Recopiez mot pour mot le passage de l'extrait sur les décisions de la SPR qui commence par « [9]               Les deux » et se termine par « leur résidence habituelle. ».
───── Extrait source
II.                Décisions

[9]               Les deux membres de la SPR ont statué que les demandeurs n’étaient ni des réfugiés, ni des personnes à protéger au sens des articles 96 et 97 de la LIPR. L’identité n’est pas contestée par l’une ou l’autre des parties. Les deux membres de la SPR reconnaissent que les demandeurs sont tous nés aux Émirats arabes unis et sont apatrides, malgré leurs documents de voyage, puisqu’ils n’ont pas le droit d’entrer en Égypte (ou en République fédérale islamique des Comores, dans le cas de Mme Khalil). Ces membres ont déterminé que les Émirats arabes unis étaient le pays dans lequel tous les demandeurs avaient leur résidence habituelle.
──────────
───── Entrées
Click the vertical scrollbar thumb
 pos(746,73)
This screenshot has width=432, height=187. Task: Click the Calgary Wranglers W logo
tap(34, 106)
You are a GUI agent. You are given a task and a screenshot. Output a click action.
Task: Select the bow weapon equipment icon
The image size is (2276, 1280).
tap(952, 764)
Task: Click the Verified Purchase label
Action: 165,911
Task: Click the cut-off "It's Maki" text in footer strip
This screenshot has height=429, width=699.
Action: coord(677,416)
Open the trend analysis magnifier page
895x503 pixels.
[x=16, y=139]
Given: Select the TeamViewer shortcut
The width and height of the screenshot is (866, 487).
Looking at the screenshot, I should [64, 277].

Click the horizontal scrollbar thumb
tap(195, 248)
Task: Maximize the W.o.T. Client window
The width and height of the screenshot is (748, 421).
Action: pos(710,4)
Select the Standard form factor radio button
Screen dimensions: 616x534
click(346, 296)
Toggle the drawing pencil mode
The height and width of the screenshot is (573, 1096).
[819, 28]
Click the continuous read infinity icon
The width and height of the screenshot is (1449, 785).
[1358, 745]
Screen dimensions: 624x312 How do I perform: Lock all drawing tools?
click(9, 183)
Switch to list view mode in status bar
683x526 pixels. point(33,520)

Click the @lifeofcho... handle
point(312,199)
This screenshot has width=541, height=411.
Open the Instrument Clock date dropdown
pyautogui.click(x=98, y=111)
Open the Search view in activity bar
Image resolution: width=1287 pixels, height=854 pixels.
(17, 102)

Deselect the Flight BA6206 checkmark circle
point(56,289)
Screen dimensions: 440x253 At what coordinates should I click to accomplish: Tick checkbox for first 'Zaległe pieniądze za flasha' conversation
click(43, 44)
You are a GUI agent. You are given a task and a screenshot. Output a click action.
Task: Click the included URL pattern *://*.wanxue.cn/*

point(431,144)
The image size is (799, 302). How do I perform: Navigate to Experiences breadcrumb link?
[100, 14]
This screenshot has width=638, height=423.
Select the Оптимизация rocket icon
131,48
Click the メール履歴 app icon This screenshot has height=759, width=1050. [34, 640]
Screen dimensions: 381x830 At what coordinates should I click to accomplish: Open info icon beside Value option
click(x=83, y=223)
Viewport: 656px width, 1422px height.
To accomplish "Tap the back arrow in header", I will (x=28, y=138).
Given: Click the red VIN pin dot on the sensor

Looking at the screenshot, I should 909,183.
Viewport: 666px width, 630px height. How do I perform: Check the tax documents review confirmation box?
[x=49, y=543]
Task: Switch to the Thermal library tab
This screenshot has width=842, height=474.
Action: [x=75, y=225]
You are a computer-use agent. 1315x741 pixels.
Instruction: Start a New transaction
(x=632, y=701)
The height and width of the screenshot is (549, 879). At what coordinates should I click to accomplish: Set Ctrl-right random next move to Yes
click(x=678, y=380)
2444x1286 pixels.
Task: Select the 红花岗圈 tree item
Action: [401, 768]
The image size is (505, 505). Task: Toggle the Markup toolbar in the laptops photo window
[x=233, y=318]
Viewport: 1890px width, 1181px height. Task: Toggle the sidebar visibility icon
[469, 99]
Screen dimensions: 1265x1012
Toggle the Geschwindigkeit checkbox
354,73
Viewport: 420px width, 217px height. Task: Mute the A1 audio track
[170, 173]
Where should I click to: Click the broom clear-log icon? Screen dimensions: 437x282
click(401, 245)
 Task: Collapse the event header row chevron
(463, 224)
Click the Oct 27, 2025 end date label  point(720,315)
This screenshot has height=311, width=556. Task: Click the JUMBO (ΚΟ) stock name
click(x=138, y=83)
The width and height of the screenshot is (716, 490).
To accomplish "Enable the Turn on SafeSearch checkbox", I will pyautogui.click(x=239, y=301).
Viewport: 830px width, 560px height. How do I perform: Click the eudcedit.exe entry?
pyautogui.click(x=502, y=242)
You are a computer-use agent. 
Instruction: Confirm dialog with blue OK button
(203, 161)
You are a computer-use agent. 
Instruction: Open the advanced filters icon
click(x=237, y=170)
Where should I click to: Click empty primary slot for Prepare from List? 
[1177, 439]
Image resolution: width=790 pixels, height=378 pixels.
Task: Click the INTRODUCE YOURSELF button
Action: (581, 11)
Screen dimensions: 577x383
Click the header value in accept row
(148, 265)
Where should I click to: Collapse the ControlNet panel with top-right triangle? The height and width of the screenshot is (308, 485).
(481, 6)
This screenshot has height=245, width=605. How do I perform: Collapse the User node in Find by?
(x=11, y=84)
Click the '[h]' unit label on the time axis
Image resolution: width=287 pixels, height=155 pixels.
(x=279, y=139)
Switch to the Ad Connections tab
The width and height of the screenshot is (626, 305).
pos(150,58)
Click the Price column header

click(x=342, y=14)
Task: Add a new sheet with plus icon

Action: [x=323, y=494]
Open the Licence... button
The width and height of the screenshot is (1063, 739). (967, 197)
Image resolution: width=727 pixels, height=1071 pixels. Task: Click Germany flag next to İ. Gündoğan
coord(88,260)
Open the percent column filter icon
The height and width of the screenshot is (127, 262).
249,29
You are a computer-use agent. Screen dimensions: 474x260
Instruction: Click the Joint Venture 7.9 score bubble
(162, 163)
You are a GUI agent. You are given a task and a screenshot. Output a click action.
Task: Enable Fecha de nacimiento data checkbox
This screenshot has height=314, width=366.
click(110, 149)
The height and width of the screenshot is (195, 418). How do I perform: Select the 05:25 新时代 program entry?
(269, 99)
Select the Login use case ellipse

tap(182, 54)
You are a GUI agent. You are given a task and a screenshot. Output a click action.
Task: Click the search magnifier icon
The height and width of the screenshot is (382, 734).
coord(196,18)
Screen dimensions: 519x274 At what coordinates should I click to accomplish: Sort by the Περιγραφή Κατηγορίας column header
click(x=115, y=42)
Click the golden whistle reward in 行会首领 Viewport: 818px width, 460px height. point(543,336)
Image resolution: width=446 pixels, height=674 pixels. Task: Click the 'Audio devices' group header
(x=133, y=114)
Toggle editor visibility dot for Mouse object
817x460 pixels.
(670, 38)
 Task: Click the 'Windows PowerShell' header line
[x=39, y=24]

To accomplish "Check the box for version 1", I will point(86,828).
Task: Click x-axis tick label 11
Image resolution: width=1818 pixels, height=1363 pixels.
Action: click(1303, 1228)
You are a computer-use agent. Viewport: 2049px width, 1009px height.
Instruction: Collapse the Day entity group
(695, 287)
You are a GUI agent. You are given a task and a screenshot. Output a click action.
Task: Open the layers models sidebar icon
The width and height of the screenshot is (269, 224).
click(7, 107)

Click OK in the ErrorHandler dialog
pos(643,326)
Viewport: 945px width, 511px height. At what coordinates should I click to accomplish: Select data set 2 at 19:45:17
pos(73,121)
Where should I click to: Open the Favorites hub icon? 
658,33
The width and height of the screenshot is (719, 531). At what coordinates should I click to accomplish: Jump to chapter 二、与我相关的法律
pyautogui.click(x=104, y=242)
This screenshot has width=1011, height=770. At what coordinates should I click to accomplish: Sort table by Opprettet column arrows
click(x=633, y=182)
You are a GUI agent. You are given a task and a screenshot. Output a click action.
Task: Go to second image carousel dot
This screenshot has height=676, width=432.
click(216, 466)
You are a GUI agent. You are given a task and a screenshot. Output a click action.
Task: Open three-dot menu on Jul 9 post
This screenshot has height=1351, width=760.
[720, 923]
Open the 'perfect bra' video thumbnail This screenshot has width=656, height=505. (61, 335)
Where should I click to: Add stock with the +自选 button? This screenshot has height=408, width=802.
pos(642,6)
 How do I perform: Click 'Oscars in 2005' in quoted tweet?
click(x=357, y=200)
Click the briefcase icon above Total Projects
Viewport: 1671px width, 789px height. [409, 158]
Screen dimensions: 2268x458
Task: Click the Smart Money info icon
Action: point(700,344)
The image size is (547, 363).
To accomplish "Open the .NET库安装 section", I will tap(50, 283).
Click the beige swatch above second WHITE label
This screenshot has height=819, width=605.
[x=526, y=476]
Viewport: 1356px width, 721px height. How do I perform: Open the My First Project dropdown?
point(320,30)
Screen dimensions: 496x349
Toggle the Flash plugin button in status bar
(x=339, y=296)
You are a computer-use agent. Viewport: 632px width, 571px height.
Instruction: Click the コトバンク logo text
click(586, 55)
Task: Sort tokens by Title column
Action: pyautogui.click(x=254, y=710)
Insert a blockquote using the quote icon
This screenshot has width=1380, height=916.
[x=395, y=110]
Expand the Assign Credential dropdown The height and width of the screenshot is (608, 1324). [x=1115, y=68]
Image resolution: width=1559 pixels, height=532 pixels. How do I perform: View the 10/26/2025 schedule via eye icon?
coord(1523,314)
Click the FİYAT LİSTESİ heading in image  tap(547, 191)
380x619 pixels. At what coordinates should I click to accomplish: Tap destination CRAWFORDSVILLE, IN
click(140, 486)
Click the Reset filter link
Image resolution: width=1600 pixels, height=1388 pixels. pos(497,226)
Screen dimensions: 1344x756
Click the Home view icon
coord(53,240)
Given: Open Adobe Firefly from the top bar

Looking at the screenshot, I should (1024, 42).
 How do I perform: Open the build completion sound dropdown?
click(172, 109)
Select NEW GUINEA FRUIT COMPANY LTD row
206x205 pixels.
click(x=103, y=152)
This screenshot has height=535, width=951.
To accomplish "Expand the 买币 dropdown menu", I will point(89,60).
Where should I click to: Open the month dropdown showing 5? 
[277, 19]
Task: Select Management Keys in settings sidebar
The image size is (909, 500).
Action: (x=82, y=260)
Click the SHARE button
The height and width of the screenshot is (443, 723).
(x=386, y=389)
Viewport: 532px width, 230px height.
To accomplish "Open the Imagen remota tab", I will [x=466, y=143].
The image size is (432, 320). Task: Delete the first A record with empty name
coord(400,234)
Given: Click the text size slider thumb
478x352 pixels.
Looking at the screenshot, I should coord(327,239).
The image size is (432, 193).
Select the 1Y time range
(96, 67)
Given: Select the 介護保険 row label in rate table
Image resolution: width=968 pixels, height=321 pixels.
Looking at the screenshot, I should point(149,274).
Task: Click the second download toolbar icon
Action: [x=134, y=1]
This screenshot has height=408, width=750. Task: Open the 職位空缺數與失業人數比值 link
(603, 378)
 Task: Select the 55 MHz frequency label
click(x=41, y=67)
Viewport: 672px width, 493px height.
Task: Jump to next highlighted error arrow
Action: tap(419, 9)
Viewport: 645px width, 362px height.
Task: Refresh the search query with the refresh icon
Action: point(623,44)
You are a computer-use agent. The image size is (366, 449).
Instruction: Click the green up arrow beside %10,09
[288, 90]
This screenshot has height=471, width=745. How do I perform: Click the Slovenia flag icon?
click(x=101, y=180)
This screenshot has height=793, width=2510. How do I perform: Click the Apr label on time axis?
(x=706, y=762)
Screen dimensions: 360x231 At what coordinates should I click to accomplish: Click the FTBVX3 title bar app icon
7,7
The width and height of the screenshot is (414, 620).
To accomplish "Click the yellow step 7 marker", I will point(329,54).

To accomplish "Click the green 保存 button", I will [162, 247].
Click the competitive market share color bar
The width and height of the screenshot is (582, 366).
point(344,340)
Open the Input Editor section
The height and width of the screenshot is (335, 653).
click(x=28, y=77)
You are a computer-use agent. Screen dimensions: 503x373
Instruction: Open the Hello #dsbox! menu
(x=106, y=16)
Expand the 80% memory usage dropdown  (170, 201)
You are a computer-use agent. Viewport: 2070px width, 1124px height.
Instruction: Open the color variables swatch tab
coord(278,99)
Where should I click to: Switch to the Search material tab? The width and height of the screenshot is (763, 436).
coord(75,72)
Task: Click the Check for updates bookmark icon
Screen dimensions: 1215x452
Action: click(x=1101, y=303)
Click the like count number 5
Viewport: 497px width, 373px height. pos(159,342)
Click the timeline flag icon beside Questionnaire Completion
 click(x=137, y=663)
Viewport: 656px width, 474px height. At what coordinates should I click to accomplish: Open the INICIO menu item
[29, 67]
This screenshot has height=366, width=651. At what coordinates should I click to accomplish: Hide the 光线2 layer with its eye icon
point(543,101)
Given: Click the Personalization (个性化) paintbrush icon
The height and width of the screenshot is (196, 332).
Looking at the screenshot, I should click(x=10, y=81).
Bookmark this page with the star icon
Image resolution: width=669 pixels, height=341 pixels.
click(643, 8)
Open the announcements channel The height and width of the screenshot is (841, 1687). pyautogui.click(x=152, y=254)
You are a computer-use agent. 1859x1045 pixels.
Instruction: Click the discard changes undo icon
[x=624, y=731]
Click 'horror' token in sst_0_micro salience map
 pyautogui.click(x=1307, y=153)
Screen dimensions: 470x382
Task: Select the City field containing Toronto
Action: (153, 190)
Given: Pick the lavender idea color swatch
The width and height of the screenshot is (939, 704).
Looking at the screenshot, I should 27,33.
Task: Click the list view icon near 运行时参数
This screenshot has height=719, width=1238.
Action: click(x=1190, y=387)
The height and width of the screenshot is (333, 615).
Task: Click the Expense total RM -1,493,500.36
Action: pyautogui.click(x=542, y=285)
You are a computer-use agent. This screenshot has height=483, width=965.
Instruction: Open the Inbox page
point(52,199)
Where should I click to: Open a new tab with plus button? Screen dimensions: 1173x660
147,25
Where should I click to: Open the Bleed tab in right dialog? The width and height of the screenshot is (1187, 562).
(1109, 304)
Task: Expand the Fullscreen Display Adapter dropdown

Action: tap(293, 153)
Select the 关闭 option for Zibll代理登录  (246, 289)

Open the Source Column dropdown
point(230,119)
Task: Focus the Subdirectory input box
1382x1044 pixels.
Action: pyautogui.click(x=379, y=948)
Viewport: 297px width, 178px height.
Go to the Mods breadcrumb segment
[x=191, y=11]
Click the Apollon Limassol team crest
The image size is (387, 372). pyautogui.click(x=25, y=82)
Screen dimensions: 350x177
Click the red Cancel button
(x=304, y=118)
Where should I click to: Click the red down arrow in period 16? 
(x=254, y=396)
──────────
◆ Réponse:
[9]               Les deux membres de la SPR ont statué que les demandeurs n’étaient ni des réfugiés, ni des personnes à protéger au sens des articles 96 et 97 de la LIPR. L’identité n’est pas contestée par l’une ou l’autre des parties. Les deux membres de la SPR reconnaissent que les demandeurs sont tous nés aux Émirats arabes unis et sont apatrides, malgré leurs documents de voyage, puisqu’ils n’ont pas le droit d’entrer en Égypte (ou en République fédérale islamique des Comores, dans le cas de Mme Khalil). Ces membres ont déterminé que les Émirats arabes unis étaient le pays dans lequel tous les demandeurs avaient leur résidence habituelle.